_Extrait du document_
▽
URSS et Rusie

URSS et Rusie (3)

Le 22/11/2017 Stalker

Mercredi 22 novembre 2017 à 20h
Cinéma Juliet-Berto (Place Saint-André, Grenoble)

Cycle " URSS et RUSSIE " (3/3)

Stalker

Andreï Tarkovski (URSS, 1979 - 161 mn)

« Il [AT] est le plus grand, parce qu’il se promène dans l’espace des rêves sans rien à expliquer. » (Ingmar  Bergman).
« Le film devrait être pour l’auteur et pour le spectateur un acte purificateur. » (Andrï Tarkovski).

Il réapprend la lenteur
Stalker est un film à suspense, mais c’est tout sauf un film d’action. Une œuvre énigmatique dès le départ, qui prend son temps pour avancer, tout comme le Stalker et ses acolytes, qui n’emploient jamais la ligne droite (“Trop dangereux !”). Non seulement le film est lent, mais les personnages font de longues haltes au cours desquelles ils somnolent et débattent de sujets philosophiques ou éthiques.
Si on a célébré les vertus de la slow food, par opposition au fast food, on peut aussi réapprendre la lenteur grâce à Tarkovski. Son cinéma nous permet de regarder et de sentir en toute liberté, sans avoir à se soucier d’une quelconque finalité, en oubliant toute précipitation. La quête des héros de Stalker est tout simplement le sens de la vie. Ils s’attendent à sortir de leur misérable condition humaine grâce à cette expérience indicible. Donc, aucune raison pour se presser.
△
_Données fournies_
▽
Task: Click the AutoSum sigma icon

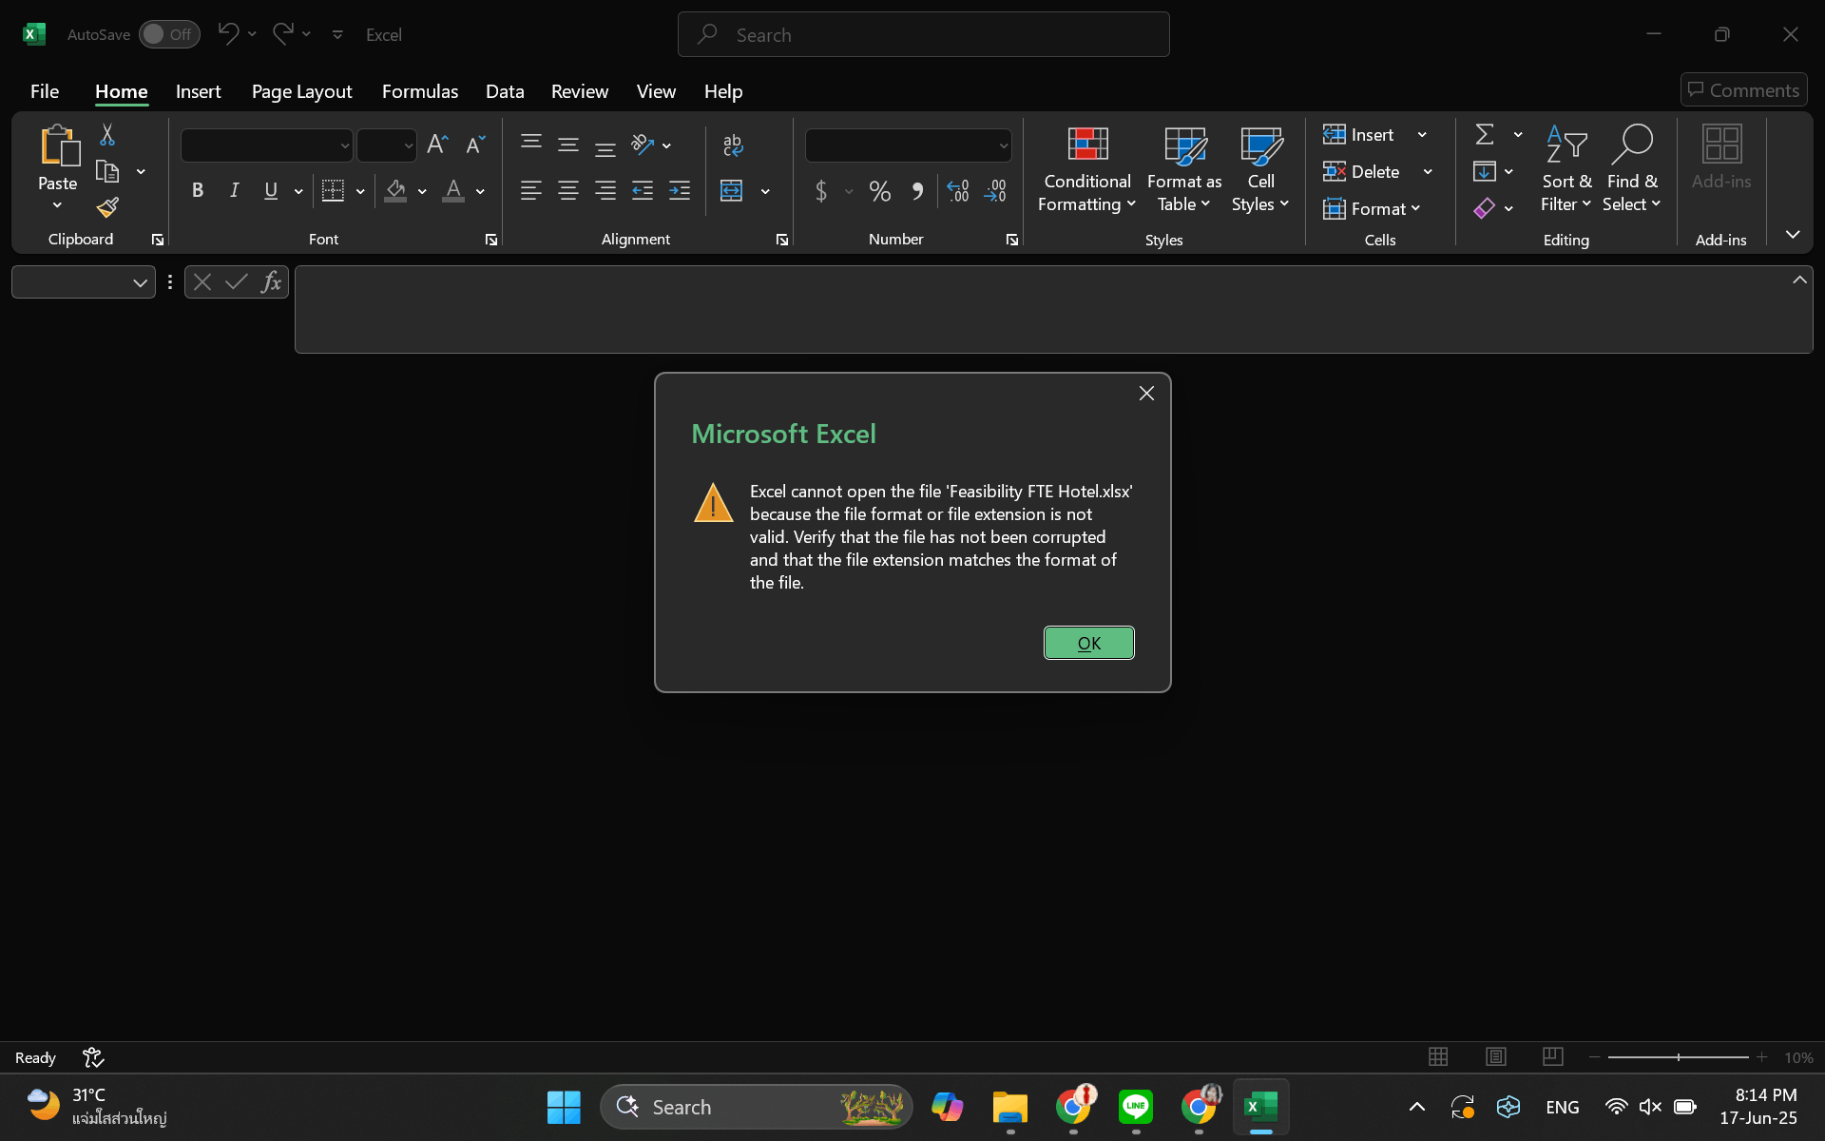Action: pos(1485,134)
△
▽
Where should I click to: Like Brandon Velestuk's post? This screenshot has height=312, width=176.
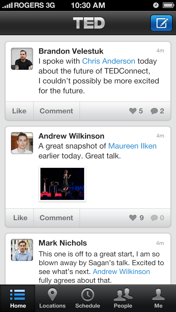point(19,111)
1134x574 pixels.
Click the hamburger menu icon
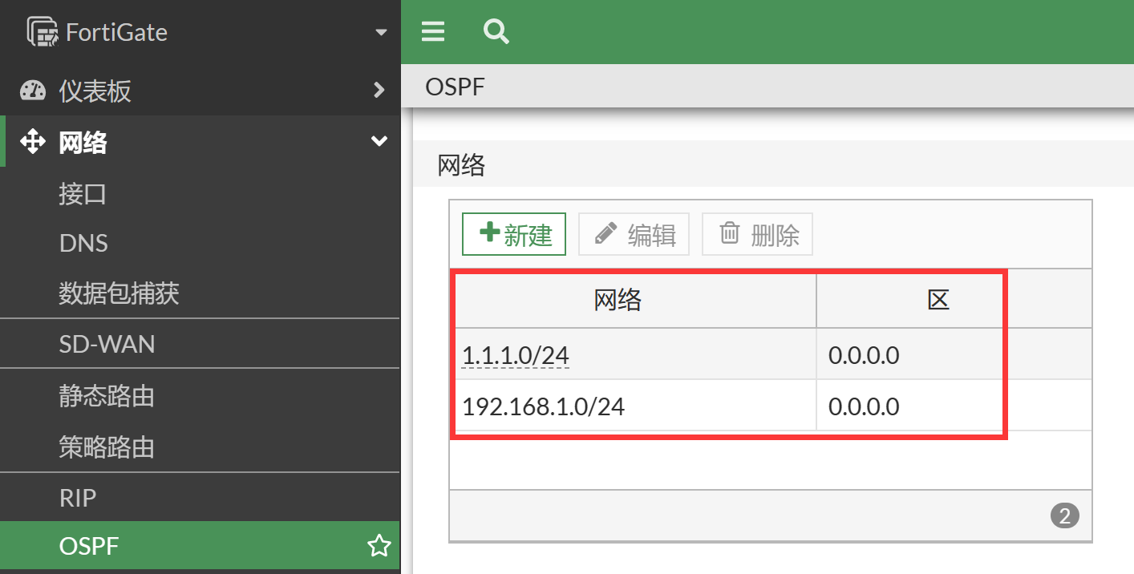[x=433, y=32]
△
▽
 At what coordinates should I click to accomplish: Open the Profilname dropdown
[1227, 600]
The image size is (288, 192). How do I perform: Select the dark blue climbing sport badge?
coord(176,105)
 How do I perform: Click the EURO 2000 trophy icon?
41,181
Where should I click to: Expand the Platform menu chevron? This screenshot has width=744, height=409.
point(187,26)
△
_À faire_
A. Selon la présentation du film Stalker, pourquoi n'y a-t-il « aucune raison pour se presser » ? Répondez en une à trois phrases.
B. Quelle durée la présentation du film Stalker donne-t-elle pour ce film ?
C. Poursuivez la présentation du film Stalker à la suite de sa dernière phrase.
Les items forment un matériau à part, distinct de la présentation du film Stalker.

_Réponses_
A. La quête des héros de Stalker est tout simplement le sens de la vie. Ils s'attendent à sortir de leur misérable condition humaine grâce à cette expérience indicible, si bien que rien ne justifie la précipitation.

B. 161 minutes.

C.
Il réinsuffle la croyance dans le cinéma
Toute l’histoire repose sur des postulats, des affirmations du Stalker, conteur dans le conte. Tout tient sur sa parole, sur son affirmation que la chambre exauce les désirs les plus fous. Le Stalker prétend également que si l’on ne suit pas ses procédures, on risque sa vie. De toutes ces affirmations et avertissements, rien ne sera confirmé ni infirmé. Un des protagonistes en fait d’ailleurs la remarque à un moment, se demandant si tout cela n’est pas un bluff. D’où la beauté du film, qui fait vibrer et frémir au diapason des personnages, mais sans jamais fournir aucune preuve que toute cette inquiétude soit fondée.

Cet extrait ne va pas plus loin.